* _Texte à lire_
^^^^^^^^^^^^^^^^

Thelma a quinze ans et elle porte des vêtements en taille 25. Obsédée par son poids et tout ce qu’elle avale, elle enchaîne les séances de sport, mais elle sait qu’en dessous de 40 kilos, c’est l’hospitalisation, impossible d’y échapper. L’adolescente est suivie par un médecin et par un psy. Elle veut guérir, mais l’Entraîneur impose sa loi .« Les exigences de l’Entraîneur régissent, depuis dix-huit mois, la vie de Thelma. De manière aussi imperceptible qu’inexorable, le nombre de lois à respecter s’est accru. Aucune contrainte, prise isolément, n’apparaît insurmontable ; aucun refus n’est recevable. » (p. 15) Pour aller mieux, elle envisage un plan simple : coucher avec un garçon pour se remettre sur les rails d’une vie normale. Elle jette son dévolu sur son professeur de sport, mais ce dernier a d’autres plans pour elle : il veut qu’elle fasse du sport pour de bonnes raisons, et pas dans un objectif morbide. « Thelma n’a pas besoin qu’on l’empêche de se tuer, elle a besoin qu’on ne l’empêche pas de vivre, qu’on arrête de la ménager et de l’emballer dans du coton. » (p. 110)

^^^^^^^^^^^^^^^^

* _Consigne_
Répondez à ces questions d'après le texte sur Thelma :
1. Quel âge a Thelma ?
2. Depuis combien de temps les exigences de l'Entraîneur régissent-elles sa vie ?
3. Sur qui Thelma jette-t-elle son dévolu ?

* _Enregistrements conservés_
^^^^^^^^^^^^^^^^

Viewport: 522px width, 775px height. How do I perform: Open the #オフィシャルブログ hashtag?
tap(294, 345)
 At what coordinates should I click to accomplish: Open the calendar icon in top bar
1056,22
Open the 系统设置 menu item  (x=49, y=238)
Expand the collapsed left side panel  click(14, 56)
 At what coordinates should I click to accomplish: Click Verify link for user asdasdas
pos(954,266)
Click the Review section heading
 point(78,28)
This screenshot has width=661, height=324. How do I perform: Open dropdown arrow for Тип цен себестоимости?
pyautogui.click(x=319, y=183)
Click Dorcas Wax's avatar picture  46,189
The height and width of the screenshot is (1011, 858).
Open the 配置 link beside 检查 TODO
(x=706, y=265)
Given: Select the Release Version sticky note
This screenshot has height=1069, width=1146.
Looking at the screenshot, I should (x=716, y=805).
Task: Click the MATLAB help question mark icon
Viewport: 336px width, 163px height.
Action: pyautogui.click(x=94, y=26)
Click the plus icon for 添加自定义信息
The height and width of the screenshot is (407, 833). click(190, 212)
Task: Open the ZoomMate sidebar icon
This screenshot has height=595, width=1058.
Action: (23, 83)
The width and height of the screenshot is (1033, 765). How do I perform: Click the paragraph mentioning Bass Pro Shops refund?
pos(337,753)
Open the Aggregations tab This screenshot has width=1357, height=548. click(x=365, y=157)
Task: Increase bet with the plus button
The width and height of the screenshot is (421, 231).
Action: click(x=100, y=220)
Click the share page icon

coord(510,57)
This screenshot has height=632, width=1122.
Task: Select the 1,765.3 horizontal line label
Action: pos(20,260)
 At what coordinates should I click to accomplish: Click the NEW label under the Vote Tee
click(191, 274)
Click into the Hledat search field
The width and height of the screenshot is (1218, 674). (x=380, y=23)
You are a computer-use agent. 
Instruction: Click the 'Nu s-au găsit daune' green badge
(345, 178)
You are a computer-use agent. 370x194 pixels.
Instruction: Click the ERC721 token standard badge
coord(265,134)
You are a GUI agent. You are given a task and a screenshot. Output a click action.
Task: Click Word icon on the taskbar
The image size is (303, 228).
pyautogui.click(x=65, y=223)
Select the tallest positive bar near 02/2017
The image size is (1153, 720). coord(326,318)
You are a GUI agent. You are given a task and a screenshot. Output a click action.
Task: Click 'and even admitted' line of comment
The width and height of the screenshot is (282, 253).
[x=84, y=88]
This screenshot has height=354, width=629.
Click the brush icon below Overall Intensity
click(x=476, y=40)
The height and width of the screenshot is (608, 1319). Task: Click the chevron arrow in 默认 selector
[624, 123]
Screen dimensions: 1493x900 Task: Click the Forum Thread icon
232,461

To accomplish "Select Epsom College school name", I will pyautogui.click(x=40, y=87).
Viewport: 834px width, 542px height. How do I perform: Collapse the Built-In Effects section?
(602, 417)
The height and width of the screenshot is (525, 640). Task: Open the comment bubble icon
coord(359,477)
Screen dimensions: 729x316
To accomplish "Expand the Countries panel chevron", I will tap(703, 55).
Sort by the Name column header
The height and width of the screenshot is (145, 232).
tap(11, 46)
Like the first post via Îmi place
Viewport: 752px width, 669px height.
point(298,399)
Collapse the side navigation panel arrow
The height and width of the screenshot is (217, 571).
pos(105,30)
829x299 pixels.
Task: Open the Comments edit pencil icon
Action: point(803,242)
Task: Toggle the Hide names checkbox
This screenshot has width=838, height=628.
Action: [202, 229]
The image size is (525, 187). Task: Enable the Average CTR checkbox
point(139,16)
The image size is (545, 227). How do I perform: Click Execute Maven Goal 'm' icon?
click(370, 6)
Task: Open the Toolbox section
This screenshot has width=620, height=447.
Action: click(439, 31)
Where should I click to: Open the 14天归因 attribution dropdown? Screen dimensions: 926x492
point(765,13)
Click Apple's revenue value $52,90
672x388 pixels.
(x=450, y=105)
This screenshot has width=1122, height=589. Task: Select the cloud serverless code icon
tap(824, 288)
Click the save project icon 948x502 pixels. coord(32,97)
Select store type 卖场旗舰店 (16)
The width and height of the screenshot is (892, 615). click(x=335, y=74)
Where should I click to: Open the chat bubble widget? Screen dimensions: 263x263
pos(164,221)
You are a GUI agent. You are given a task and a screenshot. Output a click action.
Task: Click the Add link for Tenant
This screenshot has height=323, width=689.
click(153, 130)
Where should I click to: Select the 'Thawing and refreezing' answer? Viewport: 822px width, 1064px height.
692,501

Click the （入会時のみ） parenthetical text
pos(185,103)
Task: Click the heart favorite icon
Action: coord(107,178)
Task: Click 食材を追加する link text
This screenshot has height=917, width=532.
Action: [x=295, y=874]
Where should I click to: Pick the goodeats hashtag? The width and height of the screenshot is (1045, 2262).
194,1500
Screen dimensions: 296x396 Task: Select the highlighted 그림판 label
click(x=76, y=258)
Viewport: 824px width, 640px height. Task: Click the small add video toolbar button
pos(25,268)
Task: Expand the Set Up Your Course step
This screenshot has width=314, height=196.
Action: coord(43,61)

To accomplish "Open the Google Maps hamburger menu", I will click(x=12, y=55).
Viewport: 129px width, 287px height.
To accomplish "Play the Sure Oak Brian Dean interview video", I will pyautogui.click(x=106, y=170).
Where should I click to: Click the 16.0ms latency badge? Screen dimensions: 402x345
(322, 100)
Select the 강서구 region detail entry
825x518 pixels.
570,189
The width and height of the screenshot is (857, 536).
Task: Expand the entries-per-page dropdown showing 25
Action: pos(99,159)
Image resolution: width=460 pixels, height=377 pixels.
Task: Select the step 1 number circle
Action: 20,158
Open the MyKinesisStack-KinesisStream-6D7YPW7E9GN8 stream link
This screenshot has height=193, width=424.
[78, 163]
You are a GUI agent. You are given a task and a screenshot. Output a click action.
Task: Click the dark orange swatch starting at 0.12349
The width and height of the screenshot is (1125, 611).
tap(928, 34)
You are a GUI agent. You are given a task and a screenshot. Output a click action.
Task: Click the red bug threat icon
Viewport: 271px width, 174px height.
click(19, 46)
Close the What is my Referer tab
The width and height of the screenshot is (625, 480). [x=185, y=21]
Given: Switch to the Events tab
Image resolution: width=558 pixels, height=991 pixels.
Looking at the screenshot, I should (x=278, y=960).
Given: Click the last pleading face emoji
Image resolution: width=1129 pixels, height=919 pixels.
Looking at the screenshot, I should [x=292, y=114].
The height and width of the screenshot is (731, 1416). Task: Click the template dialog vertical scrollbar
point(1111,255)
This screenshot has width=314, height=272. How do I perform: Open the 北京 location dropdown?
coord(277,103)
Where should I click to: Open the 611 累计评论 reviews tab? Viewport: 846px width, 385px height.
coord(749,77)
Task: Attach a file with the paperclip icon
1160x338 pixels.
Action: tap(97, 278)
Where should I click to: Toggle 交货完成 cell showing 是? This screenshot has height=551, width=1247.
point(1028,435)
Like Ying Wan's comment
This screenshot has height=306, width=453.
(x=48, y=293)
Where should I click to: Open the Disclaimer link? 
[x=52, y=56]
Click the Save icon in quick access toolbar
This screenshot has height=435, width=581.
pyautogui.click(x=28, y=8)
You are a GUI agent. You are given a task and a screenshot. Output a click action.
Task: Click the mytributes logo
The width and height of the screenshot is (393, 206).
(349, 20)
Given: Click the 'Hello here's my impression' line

^^^^^^^^^^^^^^^^

* _Réponse attendue_
1. Quinze ans.
2. Depuis dix-huit mois.
3. Sur son professeur de sport.